On Thinking Like A Copywriter

A new book by copywriter and lecturer Andrew Boulton offers a series of tips on how to think like a copywriter, and as a result, write better copy. We extract the book here

Copywriting can at times feel like a poor cousin to images in our visually dominated world. Yet with access to all manners of ideas, opinions and carefully crafted bon mots just on our mobiles, we are arguably reading more than ever before. And, as anyone who spends any time on Twitter knows, words matter – get the nuance of your argument or your brand message wrong and all hell can break loose over just a few lines.

There is little doubt that great copy requires great skill, and as such, most creatives are on the look out for ways to do it better. Step up a new book, titled Copywriting Is…, by Andrew Boulton, copywriting and creative advertising senior lecturer at the University of Lincoln, to help you through the mire.

As Boulton explains from the start, the book is not a how-to manual. “It won’t, for example, walk you through some individual copywriting techniques and methods,” he writes. “Nor will it show you specific examples of real-life ads and concepts to illustrate how these techniques are used. The reason is quite simple. Writing such a book is far harder to do and I am far lazier than the sort of person who is able to write one. More importantly, such books already exist and there are a handful of them I am entirely sure I would not be able to improve on.”

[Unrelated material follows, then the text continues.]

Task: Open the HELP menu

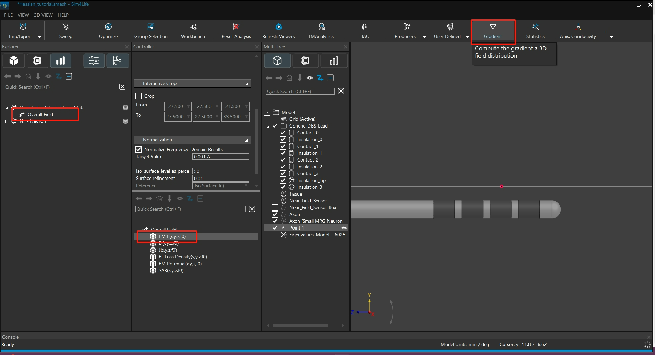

Instead, Boulton is offering over 30 pieces of advice that take you through the “feelings, fears, failures, frustrations and half-baked solutions from a life in copywriting, and the teaching of copywriting”. Here he’s shared four extracts with CR, covering the topics of Wandering, Collaboration, Envy, and Exploding, to give you a sense of what the wider book contains.

WANDERING

Some jobs are fixed to a certain environment. Pilots can only actually pilot if they are in a cockpit. Otherwise they’re little more than an overdressed airport accoutrement, no more distinct in that setting than an uncomfortable plastic bench or the faint ‘poof’ of a suspicious duffle bag being blown-up by security.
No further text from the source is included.